Unsurprisingly, Google has rejected the European Commission’s ruling and vowed to fight the decision in court. In a statement to Reuters, Lee-Anne Mulholland, Google’s global head of regulatory affairs, said:

“It imposes an unjustified fine and requires changes that will hurt thousands of European businesses by making it harder for them to make money.”

The company argues that the Commission’s demands risk undermining the digital advertising ecosystem, potentially harming not only Google but also the publishers, advertisers, and small businesses that rely on its technology for revenue generation.

Google has a long history of challenging EU penalties through appeals, often dragging cases through years of legal proceedings. Whether this $3.5 billion penalty will stand after appeal remains to be seen, but the company’s resistance signals that the legal battle is far from over.

What the EU Is Demanding: Ending Self-Preferencing and Fixing Conflicts

Beyond the monetary fine, the European Commission is ordering Google to restructure parts of its adtech business. Specifically, Google must:

  • End self-preferencing practices — meaning it cannot give undue advantage to its own services.
  • Address conflicts of interest within its advertising supply chain.
  • Ensure fair competition by opening its ecosystem more effectively to rivals.

While the Commission has not yet detailed exactly how Google must implement these changes, such structural remedies often require operational overhauls. Depending on the scope of compliance measures, this could have wide-reaching implications for Google’s business model in Europe.

The EU’s penalty against Google is part of a broader regulatory effort to rein in tech giants. Europe has positioned itself as a global leader in technology regulation, moving faster than other regions to enforce competition law, privacy protections, and digital safety standards.

Recent legislative moves such as the Digital Markets Act (DMA) and Digital Services Act (DSA) have already begun reshaping the way companies like Google, Meta, Apple, and Amazon operate in Europe. The DMA in particular targets “gatekeepers” platforms with significant influence over digital markets and seeks to prevent anti-competitive practices before they occur.

This latest antitrust ruling against Google shows that the EU is not only writing new laws but also actively enforcing its existing competition tools against some of the world’s most powerful corporations.
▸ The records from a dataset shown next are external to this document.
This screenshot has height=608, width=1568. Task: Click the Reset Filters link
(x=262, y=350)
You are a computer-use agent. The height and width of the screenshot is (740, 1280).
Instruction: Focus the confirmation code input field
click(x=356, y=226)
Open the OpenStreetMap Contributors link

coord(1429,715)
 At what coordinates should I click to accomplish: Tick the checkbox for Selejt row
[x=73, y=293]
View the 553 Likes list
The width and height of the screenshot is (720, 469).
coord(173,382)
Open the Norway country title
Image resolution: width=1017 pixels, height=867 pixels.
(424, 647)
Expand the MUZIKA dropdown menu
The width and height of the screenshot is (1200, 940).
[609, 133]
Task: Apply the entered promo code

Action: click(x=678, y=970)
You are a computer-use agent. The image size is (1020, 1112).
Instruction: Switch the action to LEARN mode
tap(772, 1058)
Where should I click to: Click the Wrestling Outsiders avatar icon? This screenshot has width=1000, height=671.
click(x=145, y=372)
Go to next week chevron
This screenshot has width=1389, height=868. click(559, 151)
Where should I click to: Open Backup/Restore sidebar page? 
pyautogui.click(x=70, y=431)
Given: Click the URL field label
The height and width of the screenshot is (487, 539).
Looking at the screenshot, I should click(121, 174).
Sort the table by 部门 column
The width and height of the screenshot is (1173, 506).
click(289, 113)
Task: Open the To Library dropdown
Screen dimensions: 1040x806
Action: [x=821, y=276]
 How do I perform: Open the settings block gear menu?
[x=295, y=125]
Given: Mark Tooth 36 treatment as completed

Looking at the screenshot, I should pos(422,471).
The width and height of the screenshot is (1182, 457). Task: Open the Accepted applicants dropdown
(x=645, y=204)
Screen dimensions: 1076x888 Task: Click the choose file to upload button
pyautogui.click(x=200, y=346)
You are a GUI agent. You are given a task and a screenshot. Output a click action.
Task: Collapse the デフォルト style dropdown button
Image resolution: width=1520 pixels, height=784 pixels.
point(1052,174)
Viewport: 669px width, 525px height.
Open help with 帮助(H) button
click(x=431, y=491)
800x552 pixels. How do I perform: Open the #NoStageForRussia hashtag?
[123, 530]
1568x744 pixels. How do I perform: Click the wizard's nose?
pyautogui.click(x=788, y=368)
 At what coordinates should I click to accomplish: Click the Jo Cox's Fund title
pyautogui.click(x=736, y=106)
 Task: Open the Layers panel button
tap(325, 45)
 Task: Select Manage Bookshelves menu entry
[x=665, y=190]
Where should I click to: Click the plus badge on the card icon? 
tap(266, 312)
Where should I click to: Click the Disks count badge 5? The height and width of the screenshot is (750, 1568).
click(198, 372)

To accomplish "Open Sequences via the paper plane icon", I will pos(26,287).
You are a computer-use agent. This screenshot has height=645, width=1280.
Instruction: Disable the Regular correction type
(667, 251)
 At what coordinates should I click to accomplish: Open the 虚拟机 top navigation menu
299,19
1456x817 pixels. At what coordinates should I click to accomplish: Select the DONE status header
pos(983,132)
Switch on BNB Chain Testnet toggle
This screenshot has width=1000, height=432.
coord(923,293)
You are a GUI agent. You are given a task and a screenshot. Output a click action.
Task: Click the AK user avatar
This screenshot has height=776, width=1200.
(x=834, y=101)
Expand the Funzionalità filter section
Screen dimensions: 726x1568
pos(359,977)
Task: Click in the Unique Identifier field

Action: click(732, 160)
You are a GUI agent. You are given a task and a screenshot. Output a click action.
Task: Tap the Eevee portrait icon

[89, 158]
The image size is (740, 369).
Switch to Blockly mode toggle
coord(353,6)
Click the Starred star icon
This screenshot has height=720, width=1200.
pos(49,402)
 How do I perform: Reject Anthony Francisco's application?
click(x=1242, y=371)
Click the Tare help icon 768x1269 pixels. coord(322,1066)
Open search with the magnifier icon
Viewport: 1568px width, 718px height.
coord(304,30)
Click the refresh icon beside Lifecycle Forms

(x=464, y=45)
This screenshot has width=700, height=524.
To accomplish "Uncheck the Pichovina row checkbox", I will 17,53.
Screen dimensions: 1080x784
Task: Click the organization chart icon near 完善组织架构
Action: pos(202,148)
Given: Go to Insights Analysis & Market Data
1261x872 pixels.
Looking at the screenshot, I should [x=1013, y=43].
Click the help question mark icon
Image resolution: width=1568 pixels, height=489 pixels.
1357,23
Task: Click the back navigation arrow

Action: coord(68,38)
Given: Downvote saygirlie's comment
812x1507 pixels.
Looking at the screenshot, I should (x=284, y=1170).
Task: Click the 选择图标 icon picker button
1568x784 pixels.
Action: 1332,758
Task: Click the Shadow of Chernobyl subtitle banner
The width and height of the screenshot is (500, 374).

If Google complies with the EU’s directives, Europe’s advertising technology landscape could shift in several ways:

  1. More competition among adtech providers, potentially lowering costs for advertisers.
  2. Greater transparency in how ads are placed and priced across platforms.
  3. New opportunities for smaller players to challenge Google’s dominance in the digital advertising supply chain.

However, some experts caution that breaking apart or limiting Google’s integrated advertising model could introduce new inefficiencies. Smaller businesses that rely on Google’s all-in-one ad ecosystem may find themselves navigating a more fragmented, complex market, which could offset some of the intended benefits.

While the $3.5 billion fine is headline-grabbing, the real impact will unfold over months and years as appeals are heard and compliance requirements are clarified. The case will likely serve as a precedent for future regulatory actions against other big tech firms, both in Europe and globally.

Google now faces a critical balancing act: defending its business model in court while maintaining relationships with advertisers, regulators, and the public. For the EU, the case represents another step in its mission to ensure fair digital markets but also a test of how far regulators can go before unintended consequences begin to weigh on innovation.

The EU’s $3.5 billion fine against Google underscores a fundamental tension at the heart of the modern internet: how to balance innovation with fair competition. While Google argues that its integrated ad services provide efficiency and revenue opportunities for millions of businesses, regulators see a company wielding outsized power to shape markets in its own favour.

This clash is far from resolved. But one thing is clear: the future of digital advertising in Europe and beyond is being rewritten in courtrooms, regulatory offices, and boardrooms, with Google at the very center of the story.